Abstract

According to the literature, atraumatic shoulder dislocations occur without or only minor trauma,self-reduction and no or little pain. Little is known about intraarticular pathology in this entity. It was the purpose of our study to evaluate such findings. During a 2-year period,226 patients had surgery for shoulder dislocation.28 patients met the criteria for atraumatic dislocation as above (group A). Patients with bony pathology or recurrent microtrauma were excluded. All had been treated with a rehabilitation program without success.28 consecutive patients with surgery after posttraumatic dislocation served as a control group (group B). At the beginning of the surgery,arthroscopy was performed in all patients and the intraarticular findings were recorded. For the capsulo-labral pathology,we determined 3 types: type I had capsular elongation or scarring and included so called "non-Bankart-lesions"; type II had classic "Bankart"-lesions and type III more complex capsulo-labral lesions like e.g. "ALSPA"-lesions.
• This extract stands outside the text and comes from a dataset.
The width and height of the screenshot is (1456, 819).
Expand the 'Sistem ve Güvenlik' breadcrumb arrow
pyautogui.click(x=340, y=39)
The mean age in group A was 27.6 y and 26.2 y in group B.12 patients in group A and 5 in group B were female. The average no.of dislocations was 10 (1-30) or 9 (1-28), respectively. In group A we saw type I lesions in 11 patients (39.3%), type II lesions in 9 (32.1%) and type III lesions in 8 (28.6%) patients. In group B we found type I lesions in 8 (28.6%), type II lesions in 4 (14.3%) and type III lesions in 16 (57.1%) patients.Hill-Sachs lesions were found in 22 (78.6%) and 23 (82.1%) of the patients, respectively.Also, we saw chondral glenoid damage, cuff lesions and SLAP-lesions in both groups. The above mentioned criteria for atraumatic shoulder dislocation do not exclude intraarticular pathology comparable to posttraumatic cases, at least for patients, who do not respond to a conservative treatment. Besides the etiology, the given pathology must be considered for therapy.